JOÃO FREITAS*, JORGE ALMEIDA**, ELSA AZEVEDO***, MÁRIO JORGE CARVALHO**,
OVÍDIO COSTA****, A. FALCÃO DE FREITAS*****

Centro de Estudos da Função Autonómica. Hospital de São João

Rev Port Cardiol 1998;17(9):715-720

 

RESUMO

Revisão dos síndromas de intolerância ortostática e descrição de um caso de taquicardia postural incapacitante.

Palavras-Chave
Taquicardia postural; Teste de tilt;Intolerância ortostática; Sistema nervoso autónomo

 

SUMMARY

Orthostatic Intolerance. Overview and Clinical Case

An overview is made of the orthostatic intolerance syndromes and a clinical case of postural tachycardia syndrome.

 

Key-Words

Postural tachycardia; Tilt test; Orthostatic intolerance; Autonomic nervous system

 

SÍNDROMAS DE INTOLERÂNCIA

ORTOSTÁTICA

Definição

Está estimado que cerca de 500000 norte-americanos padeçam de algum grau de intolerância ortostática. Apesar desta realidade, estas doenças são raramente diagnosticadas e dentro das patologias do sistema nervoso autónomo as de maior dificuldade de diagnóstico.
Estas alterações afectam essencialmente jovens, sobretudo antes dos 35 anos, e são mais frequentes no sexo feminino. O início da sintomatologia é geralmente súbito e o impacto na qualidade de vida e no trabalho quotidiano é significativo. Frequentemente, o diagnóstico destas patologias passa despercebido, sendo geralmente atribuídas a problemas do foro psiquiátrico, devido à natureza da sintomatologia (1).
A posição de supino resulta numa série de respostas posturais reflexas, reguladas pelos ramos do sistema nervoso autónomo e baroreflexos arteriais e mecanoreceptores cardiopulmonares, na tentativa de compensação do efeito da gravidade na distribuição do volume sanguíneo. Nestas patologias existe uma resposta inapropriada à mudança da posição corporal de decúbito para supino.
A resposta adaptada à mudança de posição do corpo humano consiste na estabilização das variáveis hemodinâmicas para a posição de  supino em aproximadamente 60 segundos.
Durante este processo, a frequência cardíaca aumenta cerca de 10 a 15 batimentos por minuto, a pressão diastólica aumenta cerca de 10mmHg, com apenas uma ligeira flutuação da pressão sistólica.
Os indivíduos que padecem de Intolerância Ortostática, têm um aumento exagerado e excessivo da frequência cardíaca na posição de pé, de maneira a que o sistema cardiovascular necessita de trabalho suplementar para manter a pressão arterial e o fluxo cerebral adequados e constantes.
A passagem à posição de supino (ortostática) também influencia uma resposta neuro-humoral, levando a alterações nos níveis de vasopressina, renina, angiotensina e aldosterona – todas elas envolvidas na regulação da pressão arterial.

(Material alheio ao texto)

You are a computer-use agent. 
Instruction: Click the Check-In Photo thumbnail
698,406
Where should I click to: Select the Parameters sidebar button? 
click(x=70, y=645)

Adicionalmente, os baroreceptores arteriais, particularmente os situados no seio carotídeo, possuem um papel importante na regulação da pressão arterial e nas respostas reflexas às alterações da postura (2). À medida que o coração bombeia o sangue para a aorta, a aurícula esquerda é preenchida passivamente como resultado da força exercida pela pressão venosa sanguínea. Os receptores localizados na aurícula esquerda respondem, proporcionalmente, à pressão exercida pela pressão venosa central. Por consequência, uma queda nessa pressão venosa levará ao despertar de uma resposta compensatória na tentativa de aumentar a pressão arterial.

Qualquer alteração nestes processos, ou na sua integração, poderá resultar numa resposta inapropriada à modificação da postura para ortostatismo, levando a sintomas incapacitantes, incluindo síncope.

História

A resposta inapropriada à posição de supino há muito que é conhecida, sendo-lhe habitualmente atribuída uma grande diversidade de nomes na literatura médica internacional. Estes nomes incluem:

– Coração de soldado, Coração irritável;
– Astenia neurocirculatória;
– Disautonomia parcial;
– Hipotensão ortostática hiperadrenérgica;
– Astenia vasomotora, Síndroma de DaCosta.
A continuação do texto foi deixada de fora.